これにより、トランプの支持基盤が単なる中高年層の白人男性に留まらず、若年層の多様な男性層へと「若返り」を遂げていることが浮き彫りになった。
こうした変化が可能となった背景には何があったのか。
最も説得力のある答えはインフレーション(物価上昇)だ。コロナパンデミック対策として供給された流動性の影響や、ロシア・ウクライナ戦争によるグローバルな供給網の混乱により、バイデン政権の4年間は一貫してインフレが最大の弱点となっていた。

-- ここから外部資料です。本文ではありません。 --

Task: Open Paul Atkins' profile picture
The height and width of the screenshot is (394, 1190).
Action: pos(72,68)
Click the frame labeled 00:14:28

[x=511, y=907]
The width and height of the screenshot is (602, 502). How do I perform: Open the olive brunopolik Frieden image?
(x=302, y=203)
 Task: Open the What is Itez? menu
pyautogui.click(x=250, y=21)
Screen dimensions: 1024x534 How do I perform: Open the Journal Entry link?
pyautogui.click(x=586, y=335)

インフレは若年層の経済的困難を一層深刻化させ、これを主要な政権批判の論点としたトランプに、より多くの若年層有権者が引き寄せられた可能性がある。
ただし、インフレ問題は重要な要因ではあったものの、すべてを説明できるわけではない。トランプのインフレ批判に対して民主党が十分な対策を講じられず、伝統的な支持基盤である若年層をも失う事態となった背景には、文化的アイデンティティをめぐる対立というもう一つの要因が大きく影響していた。

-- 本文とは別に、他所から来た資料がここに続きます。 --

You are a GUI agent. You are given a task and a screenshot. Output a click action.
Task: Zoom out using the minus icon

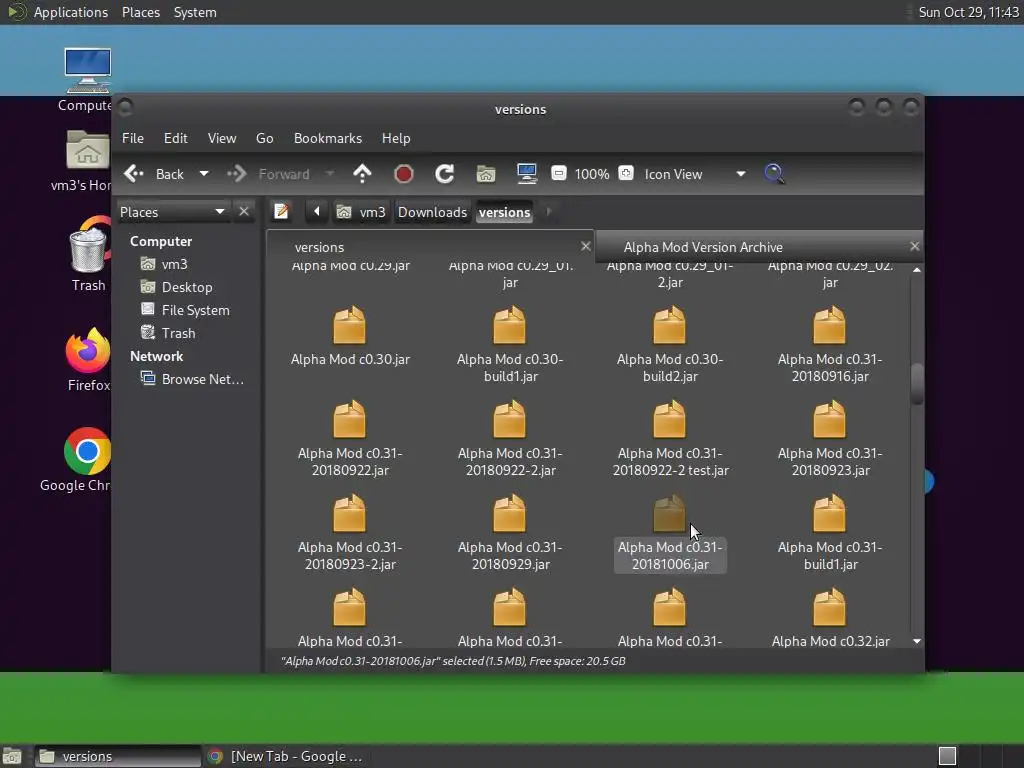tap(559, 174)
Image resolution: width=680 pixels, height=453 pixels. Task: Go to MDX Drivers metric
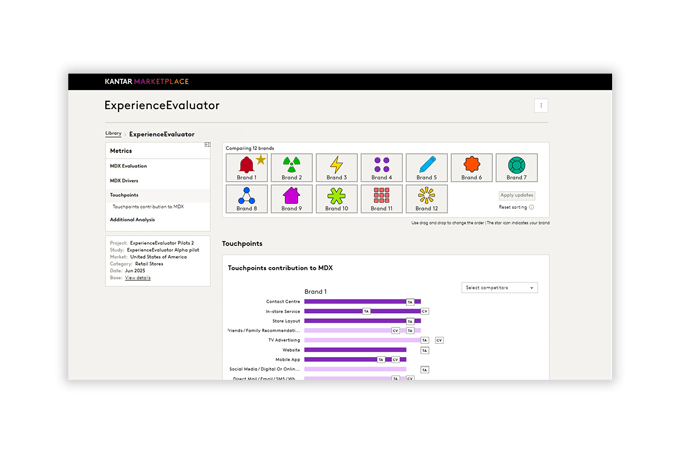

かつて民主党支持者層は労働組合の支援を軸に、広範な社会保障プログラムを通じて少数人種を取り込み、形成されていた。しかし1990年代以降、民主党も新自由主義を受け入れ、優先する政策テーマが経済から文化へと移行した。
2008年に誕生したオバマ政権は医療保険政策など一部の社会保障プログラムを推進したものの、最も活動的な民主党支持者グループは、ジェンダー平等やLGBT、人種運動といったアイデンティティに関するテーマを掲げる層となった。その結果、民主党の支持基盤だった労働者階級がトランプ主義の掲げる新しいイデオロギーに引き寄せられ、2016年の大統領選挙でトランプを支持した。

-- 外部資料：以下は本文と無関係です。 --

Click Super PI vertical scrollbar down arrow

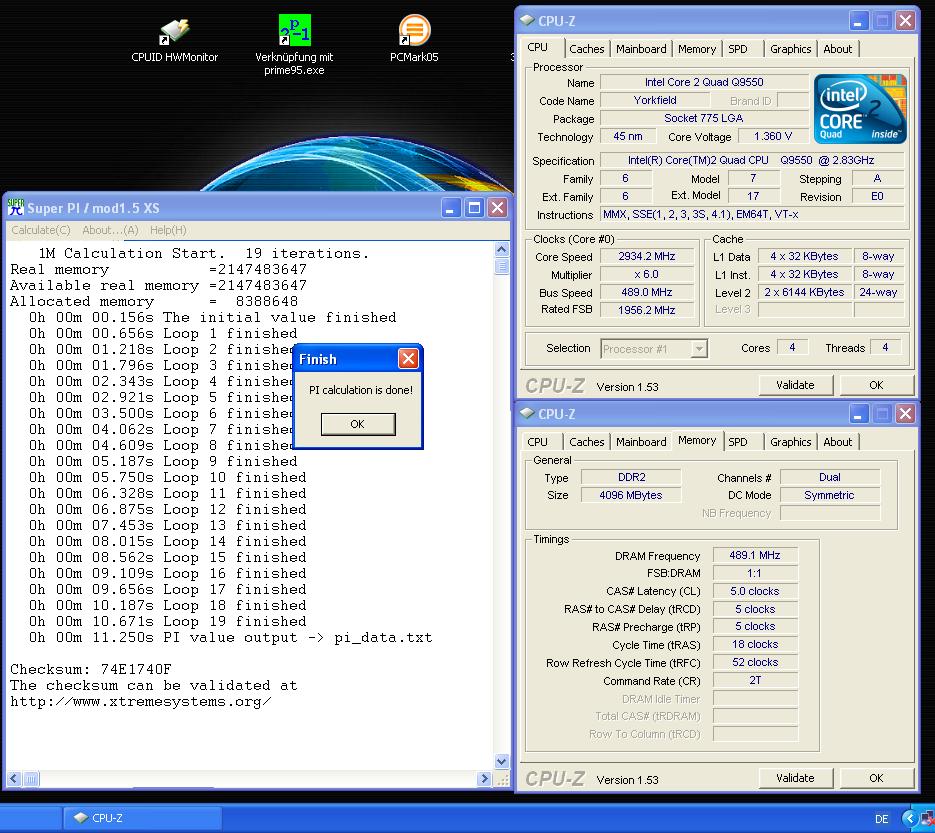[x=502, y=762]
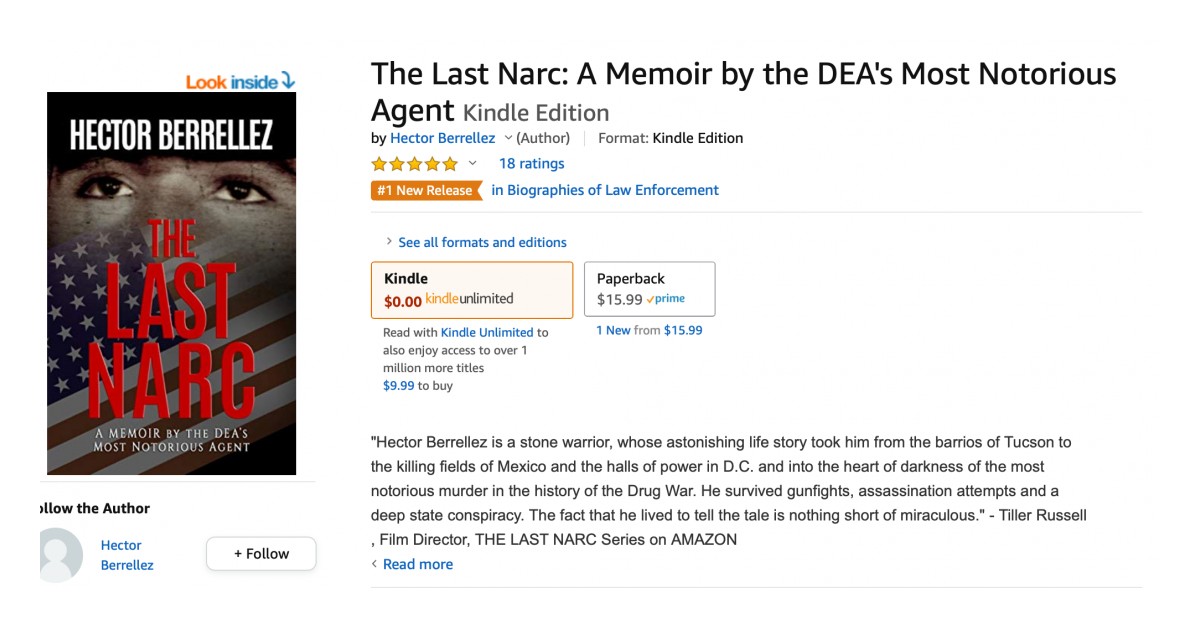The height and width of the screenshot is (628, 1200).
Task: Open the "18 ratings" link
Action: click(531, 163)
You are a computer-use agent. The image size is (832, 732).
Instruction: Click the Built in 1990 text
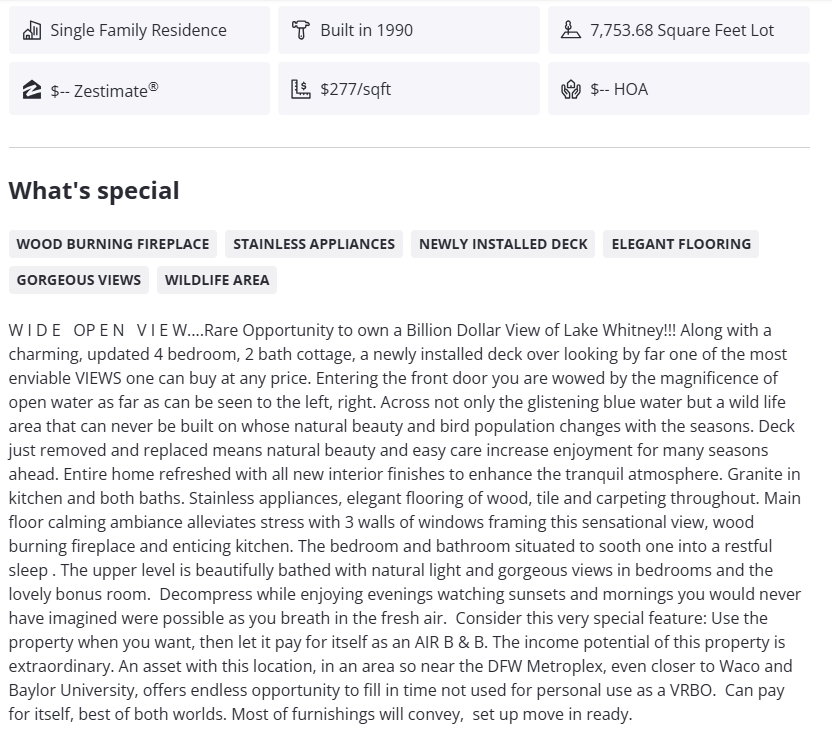366,30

バイデン政権は2016年の敗因を分析し、ビル・クリントンやオバマ政権期に推進されたグローバル化経済政策を転換。労働組合を強化し、国内製造業を奨励する産業政策を進めることで支持基盤を立て直そうとした。しかし、インフレを制御できなかったために経済政策の成果をアピールすることができず、代わりに民主党を象徴するイシューはポリティカル・コレクトネス(政治的正しさ)運動となった。
これにより民主党は「物価も抑えられず、文化的急進主義しか訴えるものがない政党」という批判を浴びる弱点に陥った。
一方、トランプ陣営は前述のようにキリスト教に基づくアメリカの伝統を強調する保守主義的プログラムを掲げ、文化的急進主義に引きずられていた従来の共和党を刷新した。この過程で、インターネット上でミームを生み出す若年男性層の参加が重要な役割を果たした。
2014年にゲームをめぐる文化対立「ゲーマーゲート」が始まると、「アメリカ版DCインサイド」と呼ばれる「4chan」は、文化的進歩主義に反対する急進的右派コミュニティへと進化した。彼らが生み出したミームはオンラインコミュニティやSNSで広がり、「男性性」に注目してフェミニズムを批判するインターネット文化「マノスフィア」へと発展した。
この影響でトランプはゲームストリーマーやポッドキャスト番組に出演し、新たな有権者層に直接アプローチした。この層はオンライン上で最も活発にトランプを支持する有権者グループとなり、選挙戦で票数を超える影響力を発揮した。
こうした動きに対抗する動きも登場している。
アメリカの若年女性層がハリスの敗北に落胆し、韓国に注目して韓国のフェミニズム運動を学ぼうとする動きが起きている。オンライン上の性別対立が周辺的な問題にとどまらず、政治の中心を揺るがす潜在力を持つことを示した韓国の過去の大統領選挙を思い起こさせる状況だ。
今後、アメリカでも若年男性と女性をめぐるアイデンティティと文化的対立が一層激化すると予想される。共和党と民主党は、今後もオンライン上で非常に活発な若年男性と女性が主導するテーマに応じた政策を作り上げるだろう。
アメリカで起きていることは韓国にも大きな影響を与える。
若年女性のネットユーザーはアメリカでの韓国の事例を模倣する現在の動きに励まされている。一方、若年男性のネットユーザーは、文化的進歩主義に「一撃」を与えたアメリカの動きを歓迎している。
このように、アメリカ大統領選挙が作り出した新しい状況は、韓国国内でのアイデンティティをめぐる対立をも進展させる可能性がある。